MR. DELERY: Right. Well, I think a few additional points. One is these, well, as a factual matter, for example, when asked about this allegation directly, the President made a statement back in June saying that that was not the case. And so, you’re confronted here with unsupported allegations in connection with litigation. You have a record and declaration from the CIA saying that the information being sought here, whether these documents exist, remains a classified fact, and I don’t think there’s any support in the Court’s cases to find that fact pattern sufficient to justify a further inquiry. In effect, it turned FOIA litigation into a leak investigation, and the question I would have is what’s the rule that would be articulated about what threshold would trigger that kind of inquiry, and beyond that, how would it proceed? It doesn’t seem like a workable result. The Court has never conceived —

JUDGE GRIFFITH: But, on the other hand, aren’t we, if we’re to apply FOIA, aren’t we to work to resolve, to work to prevent efforts to get around FOIA through strategic leaks. Right?

MR. DELERY: I think what the Court has said is that the purpose of FOIA litigation is to determine whether a particular document should or shouldn’t be released not to identify whether a certain fact is or isn’t true. [my emphasis]

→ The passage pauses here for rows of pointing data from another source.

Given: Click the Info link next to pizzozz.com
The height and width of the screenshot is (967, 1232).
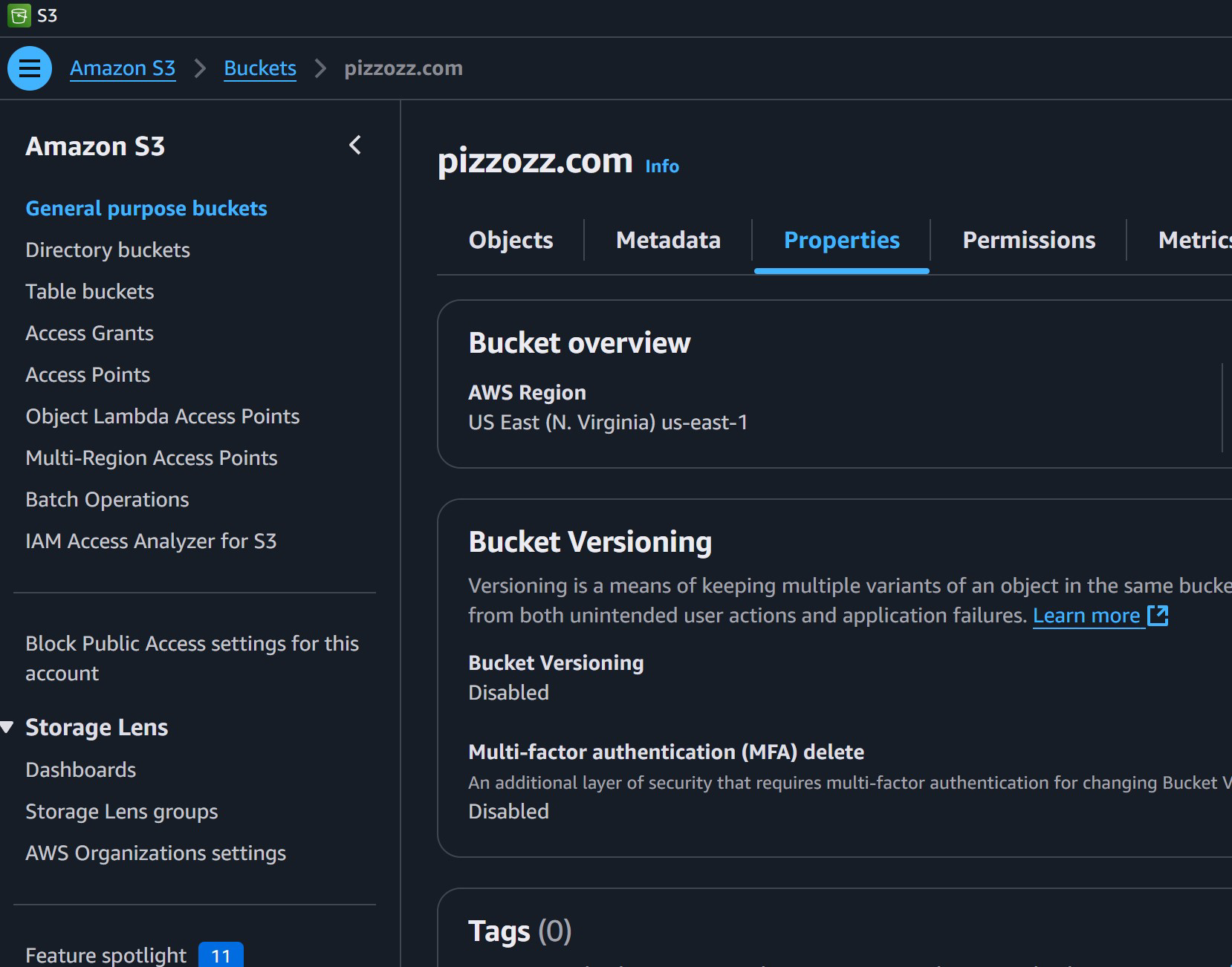Looking at the screenshot, I should [x=661, y=166].
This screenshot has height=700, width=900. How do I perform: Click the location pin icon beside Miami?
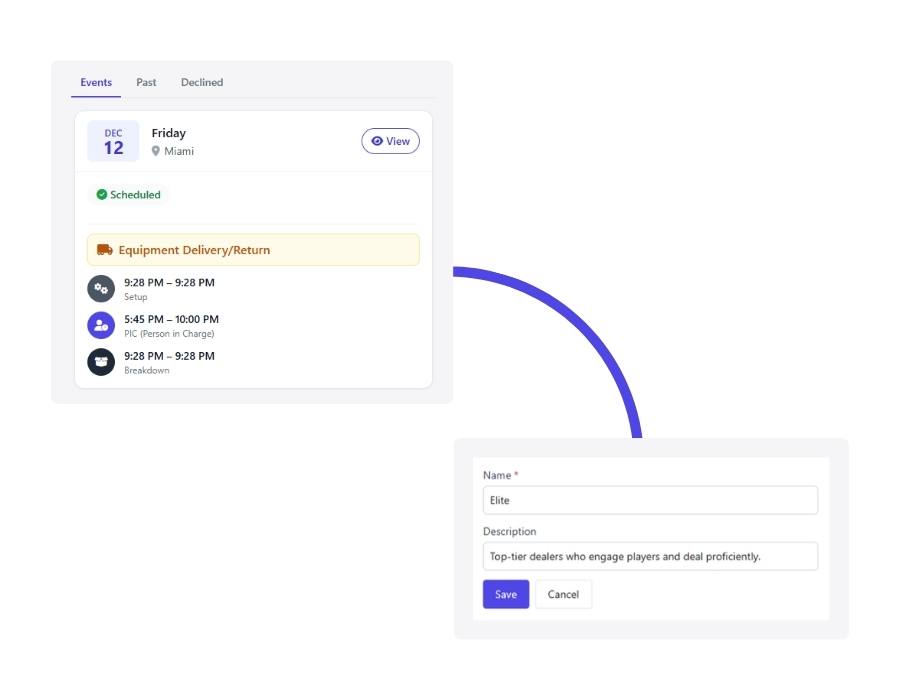[x=156, y=151]
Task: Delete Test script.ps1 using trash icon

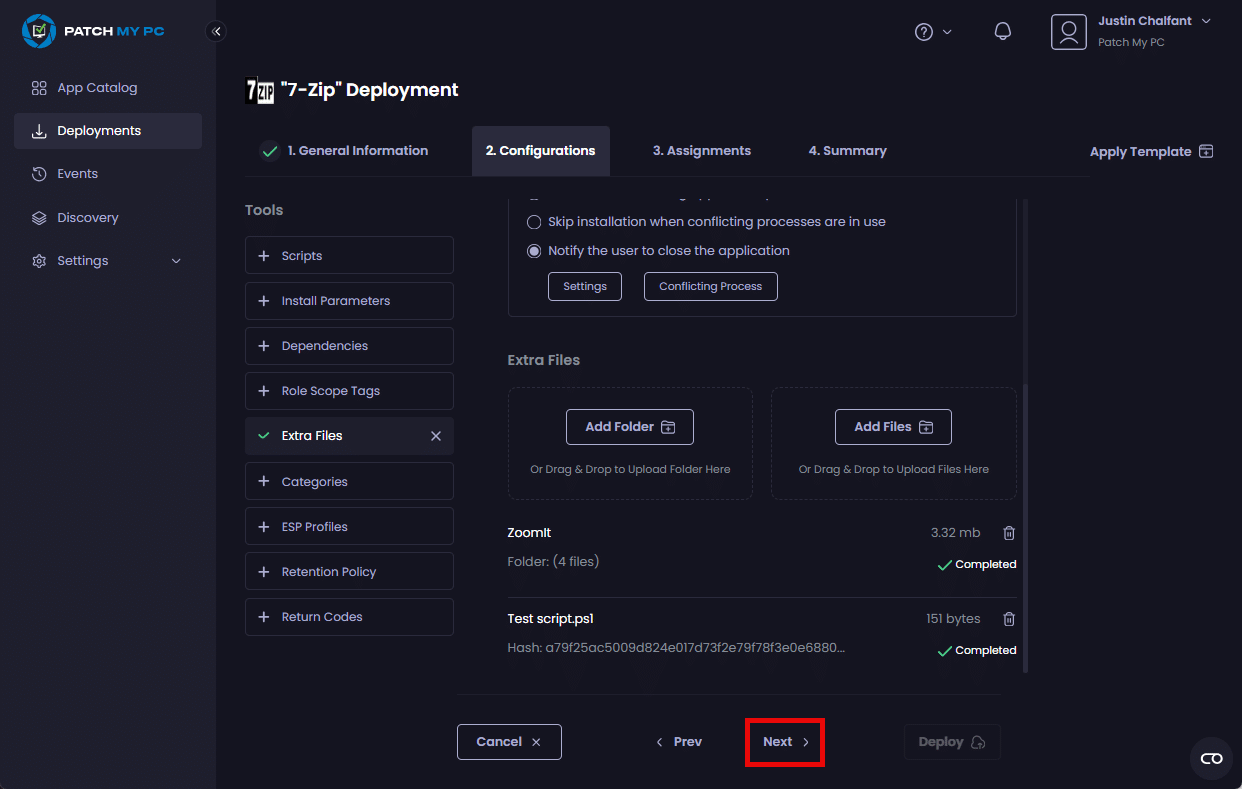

Delery totally ignores Thomas Griffith’s point, that FOIA was enacted to avoid precisely what has happened in this case, the self-interested dribbling out of information that serves as much to confuse as to “educate” the public. He invokes Obama’s comment — exactly parallel to some Bush made during the Valerie Plame leak case — assuring that no sanctioned leaks had happened; it turns out they had. And then Delery again asserts that the sole role of Courts in FOIAs is to determine whether documents can be withheld, not to allow citizens to use FOIAs to test the Executive Branch’s truth claims. (In a case argued in February, a lawyer reporting to Delery went even further, arguing that Courts should only rubber-stamp every Executive claim that a document can’t be released.)

Stuart Delery, a man whose own work product on this issue was shielded by DOJ’s egregious non-response to an ACLU FOIA, says citizens shouldn’t be able to use FOIA to check the veracity of public claims the Executive Branch makes.

Happy Transparency Week: This guy is one of the most senior officials in the Department of Justice.